● Exercise
Transcribe all the entries that follow, leaving nothing out.
----
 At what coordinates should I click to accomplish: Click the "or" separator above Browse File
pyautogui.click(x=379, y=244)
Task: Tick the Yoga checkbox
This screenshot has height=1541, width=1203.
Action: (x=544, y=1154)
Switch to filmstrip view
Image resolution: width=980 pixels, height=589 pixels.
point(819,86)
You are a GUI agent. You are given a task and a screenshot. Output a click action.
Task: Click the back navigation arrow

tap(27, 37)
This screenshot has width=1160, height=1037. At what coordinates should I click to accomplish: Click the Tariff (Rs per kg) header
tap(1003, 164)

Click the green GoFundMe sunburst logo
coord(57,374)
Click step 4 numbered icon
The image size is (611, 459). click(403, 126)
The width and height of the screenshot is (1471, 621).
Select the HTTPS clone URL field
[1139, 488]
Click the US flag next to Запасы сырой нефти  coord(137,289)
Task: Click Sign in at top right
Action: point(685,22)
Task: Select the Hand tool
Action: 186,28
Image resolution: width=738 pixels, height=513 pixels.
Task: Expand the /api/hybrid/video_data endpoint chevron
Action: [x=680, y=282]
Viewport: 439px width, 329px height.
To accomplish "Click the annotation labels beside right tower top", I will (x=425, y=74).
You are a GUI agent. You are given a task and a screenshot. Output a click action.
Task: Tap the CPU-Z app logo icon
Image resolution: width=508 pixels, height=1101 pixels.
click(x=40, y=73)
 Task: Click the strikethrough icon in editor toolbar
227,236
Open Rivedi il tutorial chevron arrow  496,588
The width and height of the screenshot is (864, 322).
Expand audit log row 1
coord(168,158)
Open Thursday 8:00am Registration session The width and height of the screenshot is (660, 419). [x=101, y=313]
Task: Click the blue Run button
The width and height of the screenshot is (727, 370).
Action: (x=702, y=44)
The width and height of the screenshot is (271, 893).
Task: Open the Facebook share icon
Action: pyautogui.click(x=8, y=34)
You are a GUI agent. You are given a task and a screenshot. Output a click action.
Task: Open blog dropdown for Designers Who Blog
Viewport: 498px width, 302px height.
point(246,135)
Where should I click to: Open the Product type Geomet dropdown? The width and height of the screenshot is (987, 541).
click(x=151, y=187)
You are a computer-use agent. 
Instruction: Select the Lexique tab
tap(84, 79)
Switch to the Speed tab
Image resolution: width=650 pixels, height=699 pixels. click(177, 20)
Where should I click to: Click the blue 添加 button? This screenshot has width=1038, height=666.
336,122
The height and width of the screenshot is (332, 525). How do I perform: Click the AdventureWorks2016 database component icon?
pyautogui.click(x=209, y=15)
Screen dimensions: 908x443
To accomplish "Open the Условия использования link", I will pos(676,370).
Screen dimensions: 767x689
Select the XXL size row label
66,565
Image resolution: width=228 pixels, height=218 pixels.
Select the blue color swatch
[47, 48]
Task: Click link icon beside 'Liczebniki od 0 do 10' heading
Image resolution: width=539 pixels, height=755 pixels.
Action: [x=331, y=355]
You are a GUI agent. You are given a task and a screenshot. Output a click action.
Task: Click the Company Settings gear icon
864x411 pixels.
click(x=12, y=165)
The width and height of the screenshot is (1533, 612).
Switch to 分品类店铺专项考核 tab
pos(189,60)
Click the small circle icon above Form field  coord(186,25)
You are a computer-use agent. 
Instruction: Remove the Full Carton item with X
----
● Expected output
 At what coordinates should I click to accomplish: Click the "or" separator above Browse File
pyautogui.click(x=379, y=244)
Task: Tick the Yoga checkbox
This screenshot has height=1541, width=1203.
Action: (x=544, y=1154)
Switch to filmstrip view
Image resolution: width=980 pixels, height=589 pixels.
point(819,86)
You are a GUI agent. You are given a task and a screenshot. Output a click action.
Task: Click the back navigation arrow

tap(27, 37)
This screenshot has width=1160, height=1037. At what coordinates should I click to accomplish: Click the Tariff (Rs per kg) header
tap(1003, 164)

Click the green GoFundMe sunburst logo
coord(57,374)
Click step 4 numbered icon
The image size is (611, 459). click(403, 126)
The width and height of the screenshot is (1471, 621).
Select the HTTPS clone URL field
[1139, 488]
Click the US flag next to Запасы сырой нефти  coord(137,289)
Task: Click Sign in at top right
Action: point(685,22)
Task: Select the Hand tool
Action: 186,28
Image resolution: width=738 pixels, height=513 pixels.
Task: Expand the /api/hybrid/video_data endpoint chevron
Action: [x=680, y=282]
Viewport: 439px width, 329px height.
To accomplish "Click the annotation labels beside right tower top", I will (x=425, y=74).
You are a GUI agent. You are given a task and a screenshot. Output a click action.
Task: Tap the CPU-Z app logo icon
Image resolution: width=508 pixels, height=1101 pixels.
click(x=40, y=73)
 Task: Click the strikethrough icon in editor toolbar
227,236
Open Rivedi il tutorial chevron arrow  496,588
The width and height of the screenshot is (864, 322).
Expand audit log row 1
coord(168,158)
Open Thursday 8:00am Registration session The width and height of the screenshot is (660, 419). [x=101, y=313]
Task: Click the blue Run button
The width and height of the screenshot is (727, 370).
Action: (x=702, y=44)
The width and height of the screenshot is (271, 893).
Task: Open the Facebook share icon
Action: pyautogui.click(x=8, y=34)
You are a GUI agent. You are given a task and a screenshot. Output a click action.
Task: Open blog dropdown for Designers Who Blog
Viewport: 498px width, 302px height.
point(246,135)
Where should I click to: Open the Product type Geomet dropdown? The width and height of the screenshot is (987, 541).
click(x=151, y=187)
You are a computer-use agent. 
Instruction: Select the Lexique tab
tap(84, 79)
Switch to the Speed tab
Image resolution: width=650 pixels, height=699 pixels. click(177, 20)
Where should I click to: Click the blue 添加 button? This screenshot has width=1038, height=666.
336,122
The height and width of the screenshot is (332, 525). How do I perform: Click the AdventureWorks2016 database component icon?
pyautogui.click(x=209, y=15)
Screen dimensions: 908x443
To accomplish "Open the Условия использования link", I will pos(676,370).
Screen dimensions: 767x689
Select the XXL size row label
66,565
Image resolution: width=228 pixels, height=218 pixels.
Select the blue color swatch
[47, 48]
Task: Click link icon beside 'Liczebniki od 0 do 10' heading
Image resolution: width=539 pixels, height=755 pixels.
Action: [x=331, y=355]
You are a GUI agent. You are given a task and a screenshot. Output a click action.
Task: Click the Company Settings gear icon
864x411 pixels.
click(x=12, y=165)
The width and height of the screenshot is (1533, 612).
Switch to 分品类店铺专项考核 tab
pos(189,60)
Click the small circle icon above Form field  coord(186,25)
You are a computer-use agent. 
Instruction: Remove the Full Carton item with X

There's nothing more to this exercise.